While there is the capacity for video conferencing, there hasn’t been the clinical need to use it, and there are significant challenges in ensuring the patient and doctors are available at the same time.
Those issues aside, Dr Ayton applauds the Federal Government’s significant investment in video conferencing, which he says will expand the number of specialists becoming involved.
“It’s a fantastic initiative which cuts across the inequities of specialist access in remote and rural Australia,” says Dr Ayton, who is chair of ACRRM’s National Telehealth Advisory Committee. Dr Ayton says rural GPs should now be considering video conferencing for all referrals, when they think it clinically appropriate.

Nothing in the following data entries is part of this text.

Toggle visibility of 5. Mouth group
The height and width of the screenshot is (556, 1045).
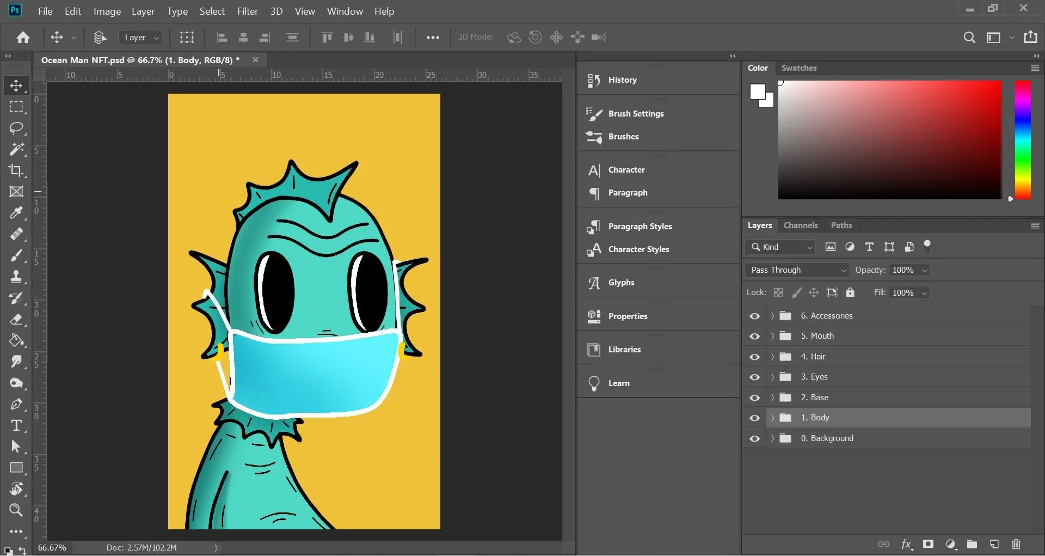[754, 337]
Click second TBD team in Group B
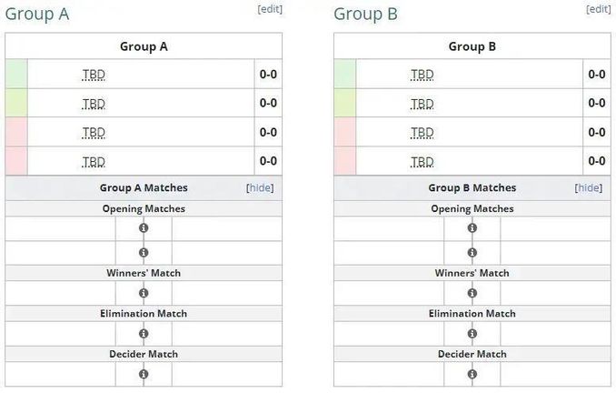This screenshot has height=393, width=616. [422, 104]
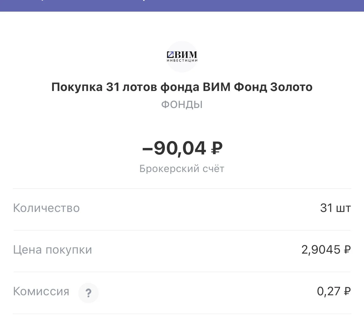364x318 pixels.
Task: Click the ruble sign after 0,27
Action: point(347,291)
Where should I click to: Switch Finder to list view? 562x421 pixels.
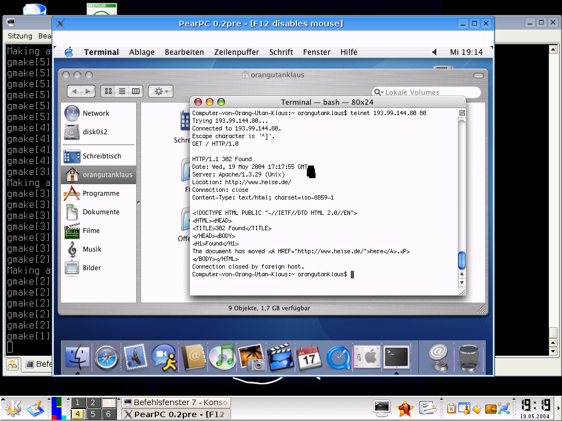click(122, 91)
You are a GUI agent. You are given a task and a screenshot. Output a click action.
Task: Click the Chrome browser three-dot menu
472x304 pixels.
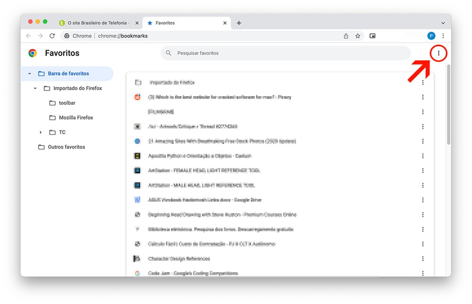pyautogui.click(x=443, y=36)
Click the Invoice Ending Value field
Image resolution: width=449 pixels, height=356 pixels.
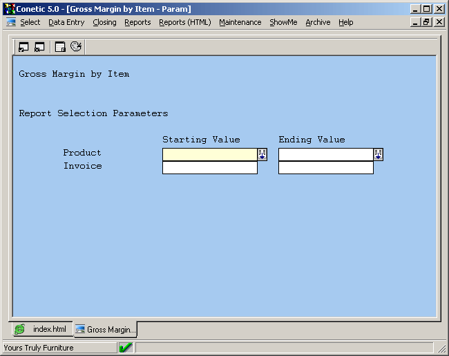coord(325,167)
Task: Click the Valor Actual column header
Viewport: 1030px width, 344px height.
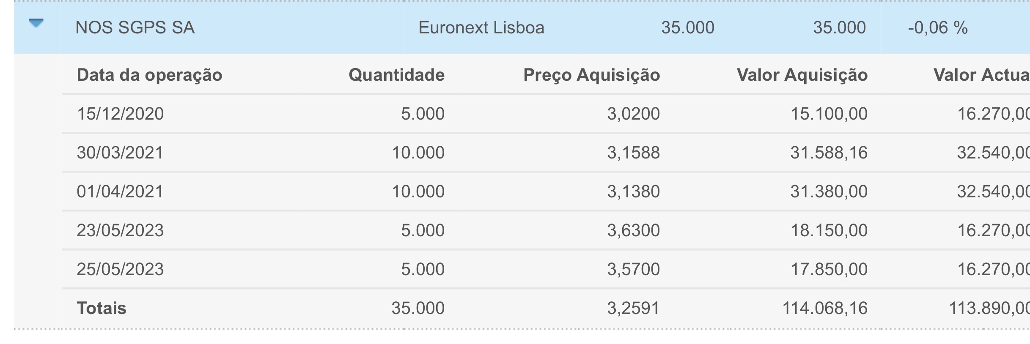Action: click(981, 75)
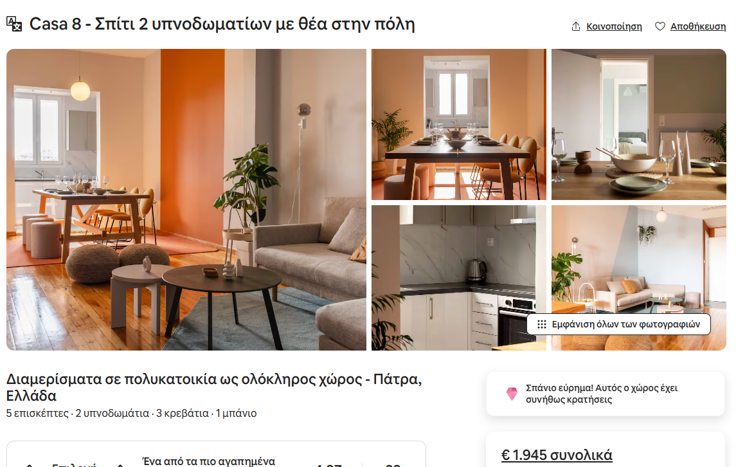Screen dimensions: 745x467
Task: Open the bedroom doorway table-setting photo
Action: (x=638, y=124)
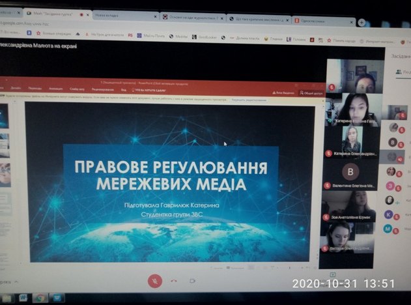
Task: Open the Word icon in the taskbar
Action: pos(23,298)
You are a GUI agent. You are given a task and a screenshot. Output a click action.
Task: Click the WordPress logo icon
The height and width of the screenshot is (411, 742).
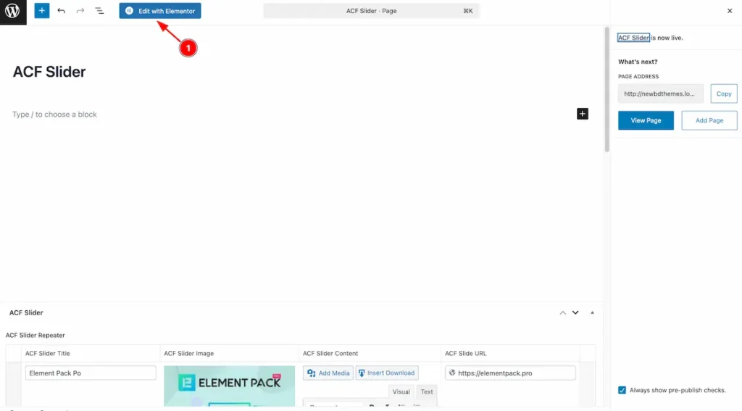tap(12, 12)
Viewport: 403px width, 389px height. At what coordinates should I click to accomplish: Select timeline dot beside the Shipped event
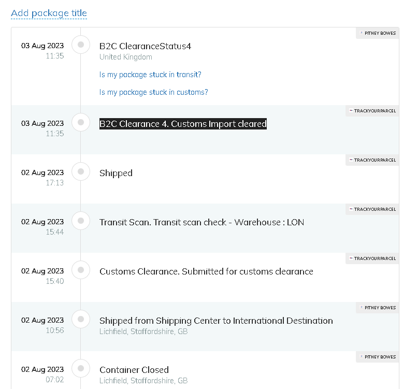click(x=81, y=172)
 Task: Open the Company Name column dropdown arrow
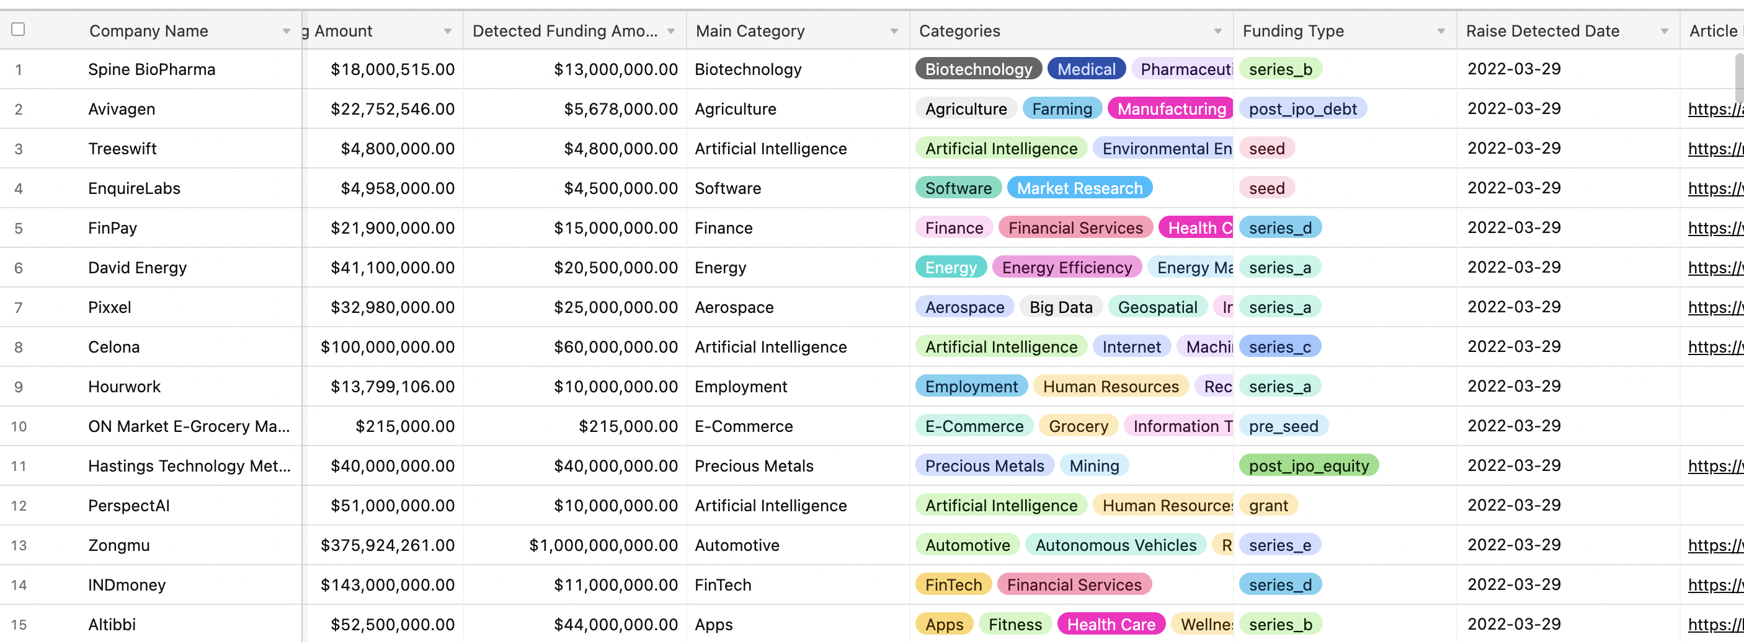click(x=286, y=31)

He says that one of the barriers to uptake is that one system cannot connect to every doctor. But GPs should start by working with specialists they already refer to, and look at having a number of different systems in place.
“Until the technology is ubiquitous and there is connectivity between the various video conferencing systems, there is going to be a challenge,” he says.
“There are ways to get a fit-for-purpose solution but it will take years to get a more ubiquitous solution.”
He says using Skype may not be suitable for sensitive health discussions where there may be significant concerns about privacy.
“It needs to be a judgement of the clinicians at both ends,” he says. “It would be very concerning if video feeds of a medical nature reached the public domain.”
However, one way of managing the risk was to use Skype for video and the telephone for voice, he said.